Society for the Prevention of Cruelty to Animals, Selangor
- Abbreviation: SPCA Selangor
- Formation: 1958; 68 years ago
- Founder: Ruth Spiers
- Type: NGO
- Registration no.: 1320
- Headquarters: Ampang Jaya, Selangor, Malaysia
- Region served: Klang Valley
- Services: Animal shelter
- Chairman: Christine Chin
- Website: spca.org.my

= SPCA Selangor =

Non-profit animal shelter organization in Selangor, Malaysia

The Society for the Prevention of Cruelty to Animals, Selangor (abbreviated: SPCA Selangor) is a non-profit animal shelter in Selangor, Malaysia. The SPCA Selangor was founded by Ruth Spiers in 1958.

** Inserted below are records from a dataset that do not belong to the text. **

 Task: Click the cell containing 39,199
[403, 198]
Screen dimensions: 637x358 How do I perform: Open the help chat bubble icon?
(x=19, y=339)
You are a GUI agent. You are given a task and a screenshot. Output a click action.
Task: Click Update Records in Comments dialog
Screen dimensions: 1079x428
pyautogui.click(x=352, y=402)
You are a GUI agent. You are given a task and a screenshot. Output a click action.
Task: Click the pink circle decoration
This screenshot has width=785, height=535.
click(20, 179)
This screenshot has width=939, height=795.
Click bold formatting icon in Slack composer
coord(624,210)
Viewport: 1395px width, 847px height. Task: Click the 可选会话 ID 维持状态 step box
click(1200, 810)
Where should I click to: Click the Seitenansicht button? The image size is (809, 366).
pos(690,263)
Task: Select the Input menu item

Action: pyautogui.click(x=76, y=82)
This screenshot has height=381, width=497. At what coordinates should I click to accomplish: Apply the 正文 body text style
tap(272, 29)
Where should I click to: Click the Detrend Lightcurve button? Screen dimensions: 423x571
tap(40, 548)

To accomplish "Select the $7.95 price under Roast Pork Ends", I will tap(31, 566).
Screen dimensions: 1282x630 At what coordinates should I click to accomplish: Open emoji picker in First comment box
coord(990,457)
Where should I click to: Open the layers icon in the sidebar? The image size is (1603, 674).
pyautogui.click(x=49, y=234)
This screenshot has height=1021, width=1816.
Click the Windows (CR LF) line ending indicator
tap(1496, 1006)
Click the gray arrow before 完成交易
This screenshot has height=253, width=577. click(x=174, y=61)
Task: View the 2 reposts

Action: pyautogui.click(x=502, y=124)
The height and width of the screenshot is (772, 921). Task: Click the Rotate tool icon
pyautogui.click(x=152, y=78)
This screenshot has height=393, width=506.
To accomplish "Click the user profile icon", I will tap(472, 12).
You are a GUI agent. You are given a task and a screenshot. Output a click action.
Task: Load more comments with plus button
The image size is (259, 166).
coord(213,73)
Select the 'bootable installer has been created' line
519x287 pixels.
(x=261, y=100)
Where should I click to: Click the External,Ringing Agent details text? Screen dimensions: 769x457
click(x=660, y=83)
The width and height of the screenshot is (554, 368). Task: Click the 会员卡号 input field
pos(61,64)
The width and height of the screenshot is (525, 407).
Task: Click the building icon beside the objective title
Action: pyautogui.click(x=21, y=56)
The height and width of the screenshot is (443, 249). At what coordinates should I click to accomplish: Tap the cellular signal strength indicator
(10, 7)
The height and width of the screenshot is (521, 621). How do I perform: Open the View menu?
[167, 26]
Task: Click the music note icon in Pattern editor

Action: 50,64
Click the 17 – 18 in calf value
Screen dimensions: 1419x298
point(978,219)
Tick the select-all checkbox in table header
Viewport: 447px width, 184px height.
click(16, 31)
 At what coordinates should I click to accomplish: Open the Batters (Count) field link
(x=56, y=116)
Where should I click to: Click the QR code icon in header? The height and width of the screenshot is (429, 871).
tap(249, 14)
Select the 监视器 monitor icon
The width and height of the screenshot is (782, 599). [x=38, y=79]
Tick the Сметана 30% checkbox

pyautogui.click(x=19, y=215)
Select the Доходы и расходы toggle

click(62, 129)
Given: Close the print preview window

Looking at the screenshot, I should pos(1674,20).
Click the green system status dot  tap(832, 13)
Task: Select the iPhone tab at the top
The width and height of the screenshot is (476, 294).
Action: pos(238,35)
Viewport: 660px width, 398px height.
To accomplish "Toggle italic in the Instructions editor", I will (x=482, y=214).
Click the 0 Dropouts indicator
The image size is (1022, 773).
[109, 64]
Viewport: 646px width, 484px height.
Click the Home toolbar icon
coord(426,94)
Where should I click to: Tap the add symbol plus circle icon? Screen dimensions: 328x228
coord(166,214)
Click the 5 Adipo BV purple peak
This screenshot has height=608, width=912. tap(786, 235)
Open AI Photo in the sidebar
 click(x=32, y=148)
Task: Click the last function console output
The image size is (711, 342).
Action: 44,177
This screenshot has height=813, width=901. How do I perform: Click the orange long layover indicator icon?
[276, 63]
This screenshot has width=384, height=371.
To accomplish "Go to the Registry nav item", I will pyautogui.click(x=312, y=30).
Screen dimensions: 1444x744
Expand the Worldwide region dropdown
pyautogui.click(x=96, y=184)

SPCA Selangor receives almost 1,100 animals ranging from dogs to rabbits every month. Due to shortage of space and funding, and a 10 percent adoption rate, SPCA Selangor must euthanize many animals each year. The SPCA Selangor aims to become a no-kill facility by 2010.

In addition to operating animal shelters, SPCA Selangor educates the public about responsible pet ownership, lobbies for animal protection and animal control laws, spays and neuters animals, and investigates animal cruelty complaints.

In response, these and other punishments which SPCA Selangor felt were insufficient, SPCA came up with a petition and is appealing to the courts and the law makers to increase the maximum fine of RM200 and/or six months of imprisonment under The Animal Ordinance 1953 to a fine of RM100,000.

SPCA Selangor runs a Stray Free Selangor initiative, which has Tengku Permaisuri Norashikin as a patron.